However, none of these charges against the girl would stick as the officer lacked any evidence of them.

Despite the girl not posing any threat to anyone, the officer attacked her anyway. As the video shows, he grabs the 11-year-old girl with special needs by the backpack and throws her to the ground. He then jumps on top of her, pinning her down for over six minutes as she screams in horror.

The entire time, the officer is yelling "stop resisting," as if this has any effect on a special needs child being attacked by a man twice her size.

The situation became so unnerving that a school official was forced to step in and tell the officer to let the girl stand up.

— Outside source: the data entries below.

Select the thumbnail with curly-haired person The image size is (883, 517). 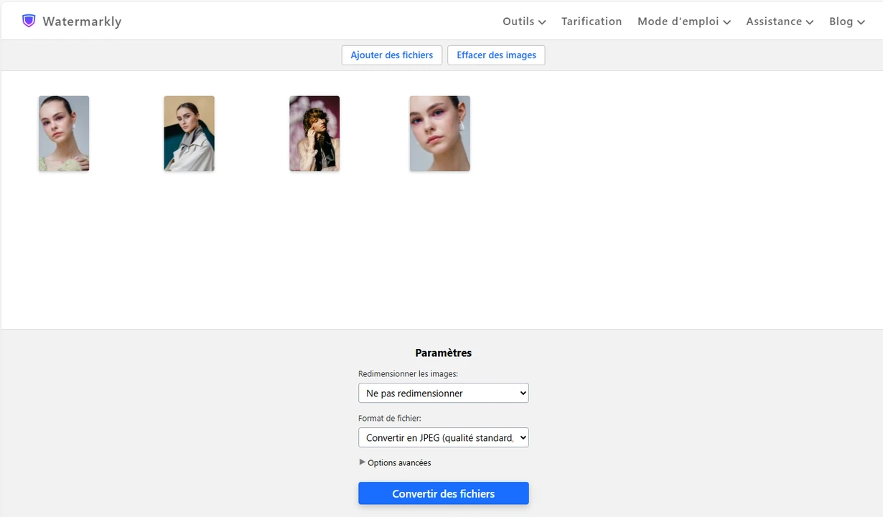tap(314, 134)
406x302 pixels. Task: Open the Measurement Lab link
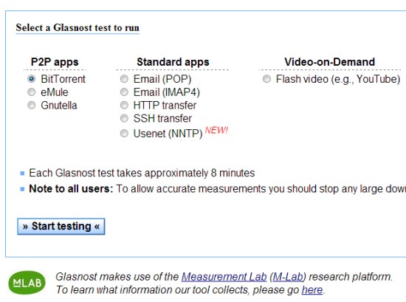tap(224, 277)
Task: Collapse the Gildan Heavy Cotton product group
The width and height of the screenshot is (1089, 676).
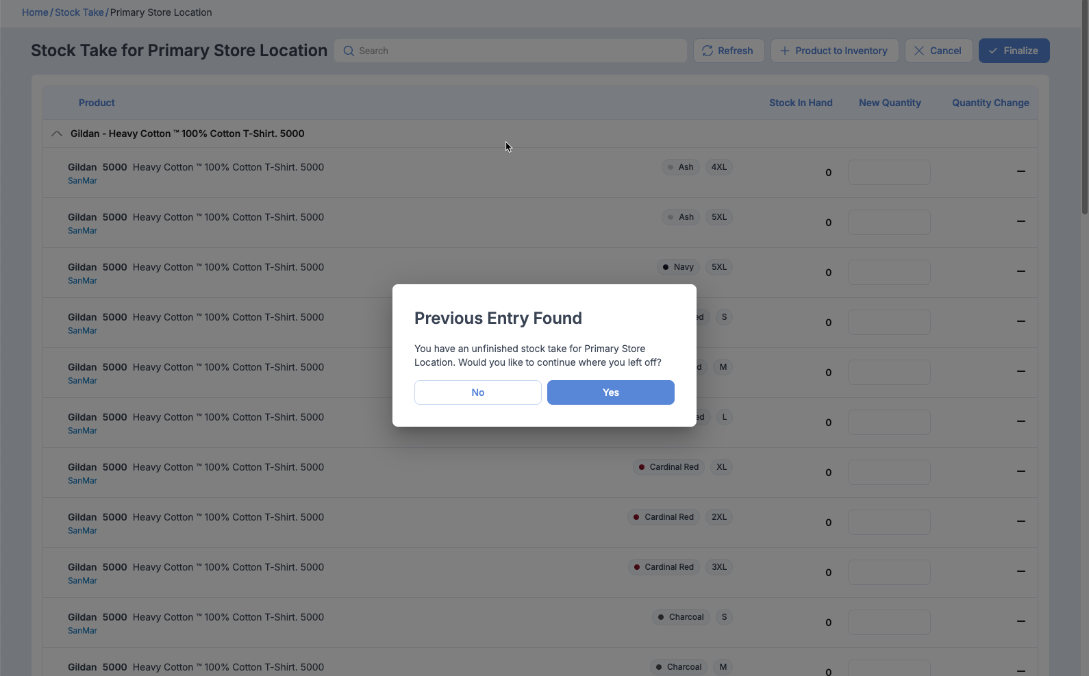Action: [x=57, y=134]
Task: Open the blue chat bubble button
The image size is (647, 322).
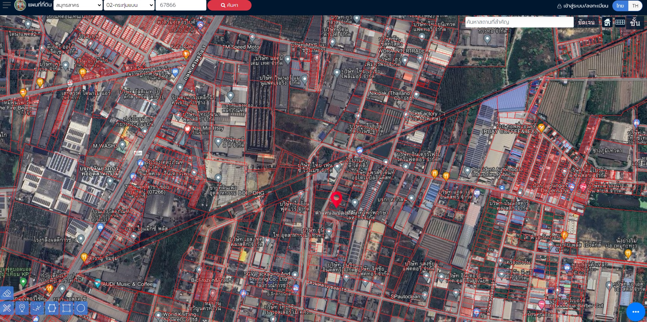Action: (635, 311)
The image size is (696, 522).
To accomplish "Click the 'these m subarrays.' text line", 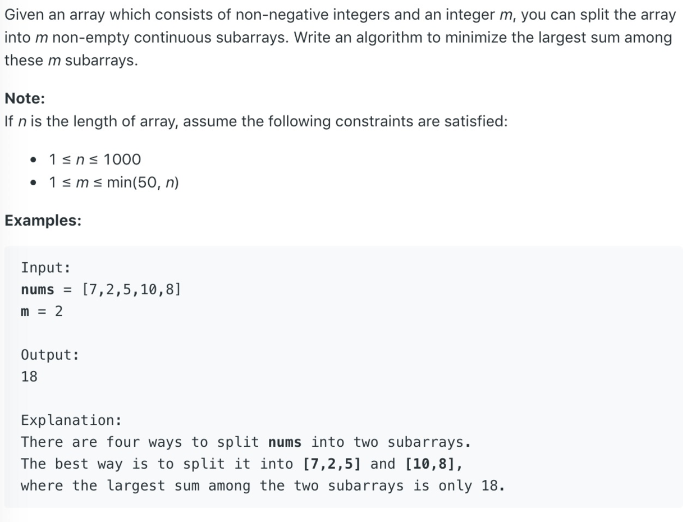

“Officer Christensen – she is not a threat to yourself or others at this moment,” said the school employee.

"No, she is!" Christensen replied, claiming the girl, half his size, is a threat to an armed man in a bullet proof vest.

Laughably, the cop would go on to write in his report that the 11-year-old girl "was very strong, stronger than I was.”

After the altercation lasted several more minutes, the school employee then demanded that the officer stop his attack, even using the term "excessive force."

“We’re not going to use excessive force,” the school employee said.

Naturally, the officer replied that "It's not excessive!"

But as the video shows, it was definitely excessive.

“She’s an 11-year-old girl and it’s a shock to the system to see that this is a thing that can occur at a school by a certified peace officer,” attorney Mark Curnutt said.

Curnutt then pointed out the fact that the officer attempted to accuse the girl of committing multiple felonies, none of which actually took place.

“When you have a situation where there's a report that says a felony is committed, another felony is committed, another felony is committed -- and then you review the factual documentation you have of that through the video and it doesn't add up, there must be a level of accountability,” Curnutt said.

Sadly, that accountability came in the form of no jail.